Island slave descendants settle Georgia discrimination suit

Dated Dec. 9, 2015, Attorney Reed Colfax speaks at a news conference outside federal court where he filed a lawsuit on behalf of one of the few remaining Gullah-Geechee communities of slave descendants on the Southeast coast, suing state and county entities accusing them of discrimination and neglect in Atlanta. (AP Photo/David Goldman)

An enclave of slave descendants on the Georgia coast have settled a federal lawsuit that claimed a lack of government services was eroding their island community, one of the few remaining Gullah-Geechee settlements on the Southeast U.S. coast.

The agreement states residents of the tiny Hogg Hummock community on Sapelo Island will receive improved emergency services and road maintenance from McIntosh County while some residents’ property tax assessments will be frozen through 2025.

Island residents and land owners battled the county in U.S. District Court for nearly seven years before a deal was reached. A judge closed the civil case July 20, a few days before it was scheduled to go to trial.

The island’s Black residents argued their community of about 50 people was shrinking rapidly as landowners paid high property taxes while receiving few basic services, creating pressure for them to sell their land.

“We’ve stood up,” Reginald Hall, one of the Sapelo Island landowners who sued, said Monday. “And because we’ve been winning, we now have an opportunity for hope.”

Descendants of enslaved people known as Gullah, or Geechee in Georgia, live in small island communities scattered over 425 miles (684 kilometers) of the Southern Atlantic U.S. coast, from North Carolina to Florida, where their ancestors worked on plantations until freed by the Civil War. Hogg Hummock, also known as Hog Hammock, on Sapelo Island is one of the last such communities.

Reachable only by boat from the mainland, the largely undeveloped barrier island about 60 miles (97 kilometers) south of Savannah has no schools, police, fire department or trash collection — though island property owners pay taxes used to fund those services elsewhere in the county.

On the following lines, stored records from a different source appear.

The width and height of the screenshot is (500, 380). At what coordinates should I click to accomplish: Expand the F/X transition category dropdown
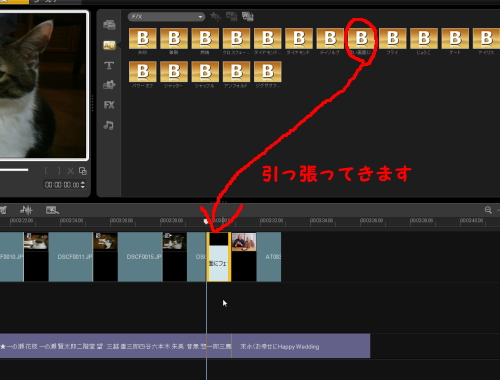click(x=166, y=17)
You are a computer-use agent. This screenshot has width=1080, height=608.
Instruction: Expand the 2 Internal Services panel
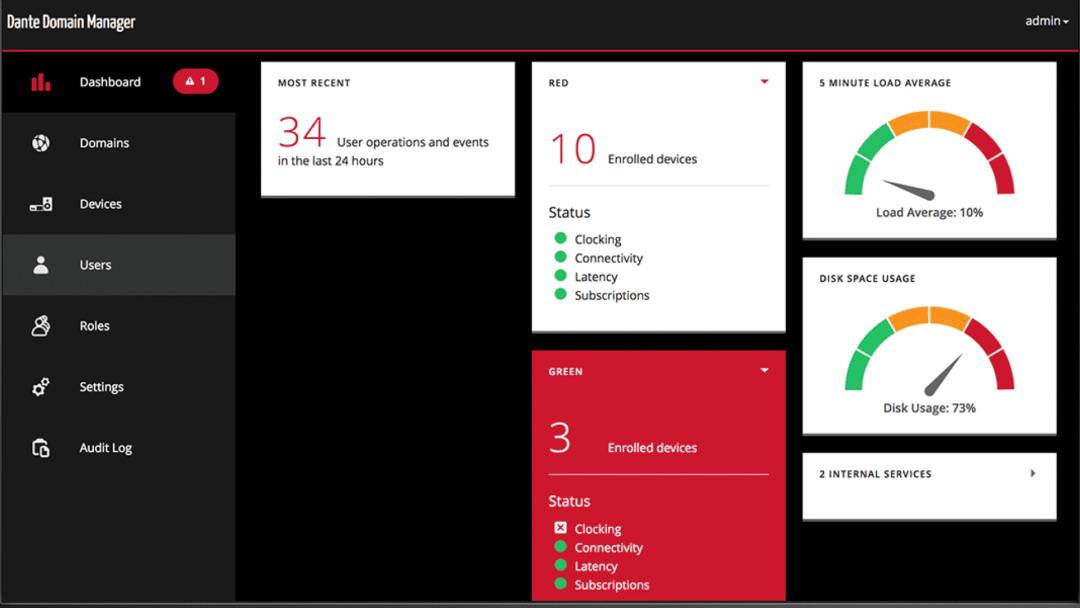pos(1033,474)
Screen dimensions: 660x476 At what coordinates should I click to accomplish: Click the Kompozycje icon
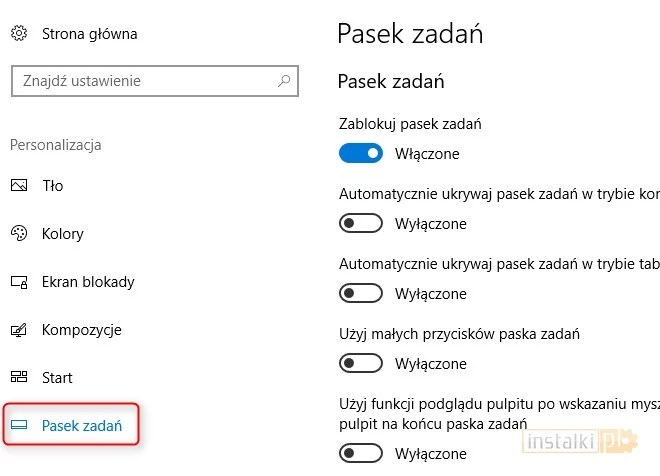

The legal settlement requires McIntosh County to build a helicopter landing pad on the island for emergency rescues and evacuations, provide a truck equipped for emergency medical services and ensure the island’s lone fire truck is in good working condition. The county will also pay for residents to receive firefighter and emergency responder training.

County officials also agreed to ensure the island’s trash compactor is emptied once a month, while cutting garbage collection fees to Hogg Hummock residents by 30%, and to provide quarterly maintenance of the community’s dirt roads and ditches. And the county will pay $2 million in cash to cover damages and attorney fees.

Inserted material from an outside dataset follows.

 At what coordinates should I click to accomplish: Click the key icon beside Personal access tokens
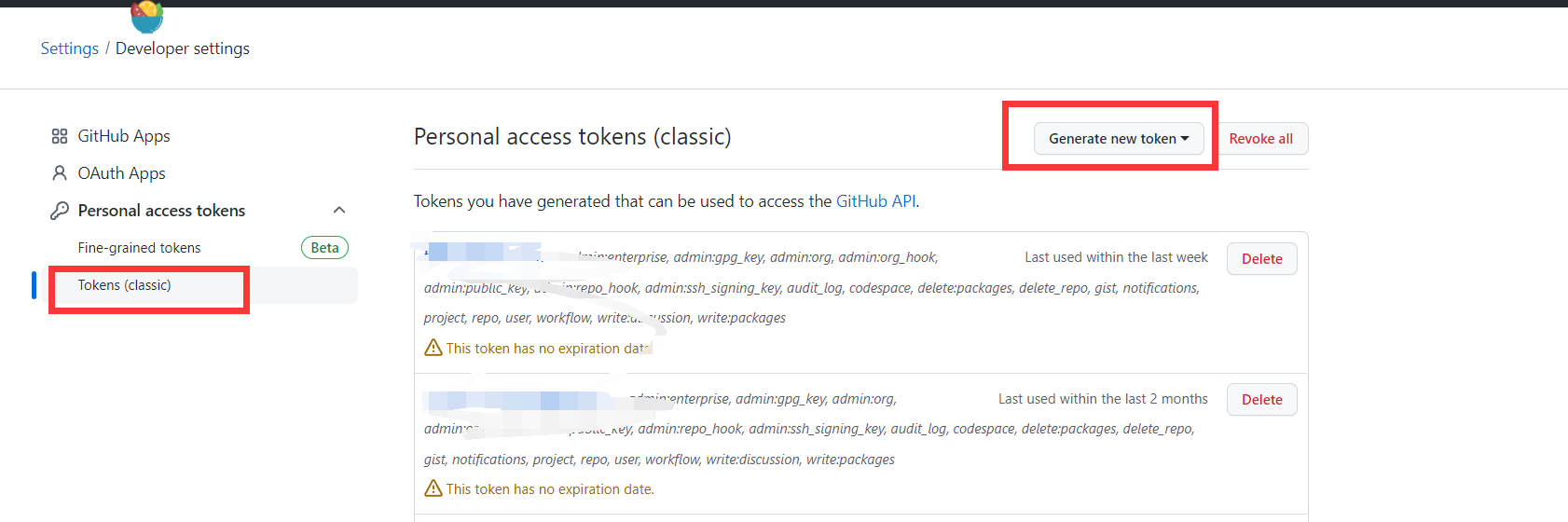point(60,211)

As has always been the case all residents of Sapelo receive the same services regardless of race. Any differences in services between the mainland and Sapelo are due to geography as it takes a 25-30 minute boat ride to get to Sapelo.

The settlement document said the deal was in no way “an admission or acknowledgment of liability” by county officials. Richard Strickland, the county’s lead attorney in the lawsuit, denied the county had discriminated against Hogg Hummock residents because they were Black.

“As has always been the case, all residents of Sapelo receive the same services regardless of race,” Strickland said in an emailed statement Monday. “Any differences in services between the mainland and Sapelo are due to geography, as it takes a 25-30 minute boat ride to get to Sapelo.”

In addition to the claims against the county, the lawsuit also accused the state of Georgia of operating ferry boats and docks that failed to meet federal accessibility standards for people with disabilities.

State officials settled with the island residents in October 2020, agreeing to demolish and replace outdated docks while upgrading ferry boats to accommodate people in wheelchairs and those with impaired hearing. The state also paid a cash settlement of $750,000.

More than 40 island residents, landowners and their family members were listed as plaintiffs on the original lawsuit file in December 2015.

Several of them died while the case was still pending, and a judge dismissed claims by 19 others because they couldn’t prove they owned property on the island.